Kritik an der Politik Netanjahus gibt es seit Langem, bisher aber gingen deshalb vor allem ältere Bürgerinnen und Bürger auf die Straße. Nun steht aber auch die Jugend auf und verleiht den Protesten eine Dynamik, wie man sie in Israel seit Jahren nicht erlebt hat. Der Widerstand ist zum wöchentlichen Ritual geworden, ein fester Termin im Kalender. Dabei kommen die Proteste ohne Rednerinnen und Redner, ohne Programm aus, sondern lassen sich auf eine zentrale Forderung reduzieren: „Bibi, geh nach Hause“. Das rufen die Demonstrierenden bis spät in die Nacht.

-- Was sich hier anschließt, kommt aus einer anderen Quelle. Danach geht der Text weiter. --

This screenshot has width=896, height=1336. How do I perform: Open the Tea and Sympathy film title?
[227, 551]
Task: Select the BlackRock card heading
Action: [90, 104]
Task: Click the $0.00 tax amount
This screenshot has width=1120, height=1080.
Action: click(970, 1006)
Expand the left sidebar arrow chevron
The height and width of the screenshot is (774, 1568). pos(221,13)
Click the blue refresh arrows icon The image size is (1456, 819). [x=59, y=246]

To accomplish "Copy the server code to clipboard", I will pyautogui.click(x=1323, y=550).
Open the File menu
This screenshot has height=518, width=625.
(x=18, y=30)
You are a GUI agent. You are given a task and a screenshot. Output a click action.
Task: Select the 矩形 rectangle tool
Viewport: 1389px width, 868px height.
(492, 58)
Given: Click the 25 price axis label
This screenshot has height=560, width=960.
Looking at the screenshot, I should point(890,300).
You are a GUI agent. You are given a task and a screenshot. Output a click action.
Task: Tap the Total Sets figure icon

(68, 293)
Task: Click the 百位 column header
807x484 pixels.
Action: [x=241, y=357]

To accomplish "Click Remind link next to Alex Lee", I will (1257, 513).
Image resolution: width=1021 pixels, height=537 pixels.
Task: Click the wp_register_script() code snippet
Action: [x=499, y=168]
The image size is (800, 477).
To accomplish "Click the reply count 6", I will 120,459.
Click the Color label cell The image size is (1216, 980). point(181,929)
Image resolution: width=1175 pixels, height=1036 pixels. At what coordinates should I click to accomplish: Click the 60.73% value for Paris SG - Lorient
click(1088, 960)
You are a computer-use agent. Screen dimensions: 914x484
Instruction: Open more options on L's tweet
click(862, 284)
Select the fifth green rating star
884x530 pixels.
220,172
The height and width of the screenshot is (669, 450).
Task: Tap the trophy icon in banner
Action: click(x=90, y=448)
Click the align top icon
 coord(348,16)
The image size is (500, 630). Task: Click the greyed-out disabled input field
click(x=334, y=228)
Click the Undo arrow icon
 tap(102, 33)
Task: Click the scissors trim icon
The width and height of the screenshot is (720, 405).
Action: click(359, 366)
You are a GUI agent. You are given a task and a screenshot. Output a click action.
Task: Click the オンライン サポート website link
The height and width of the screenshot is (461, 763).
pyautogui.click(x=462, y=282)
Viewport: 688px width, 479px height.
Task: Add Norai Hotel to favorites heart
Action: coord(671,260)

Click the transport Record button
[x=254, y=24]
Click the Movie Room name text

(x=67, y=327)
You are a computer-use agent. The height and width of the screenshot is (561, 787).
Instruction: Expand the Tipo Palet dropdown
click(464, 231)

Bereits jetzt gelten die Proteste als die größten seit neun Jahren – und bisher hält sich die Zahl der Teilnehmenden konstant.

Was motiviert vor allem junge Israelis, wieder und wieder ihren Samstagabend mit Protesten zu verbringen? Warum treibt es sie gerade jetzt auf die Straße? Wir haben uns bei der aktuellen Demonstration in Jerusalem umgehört.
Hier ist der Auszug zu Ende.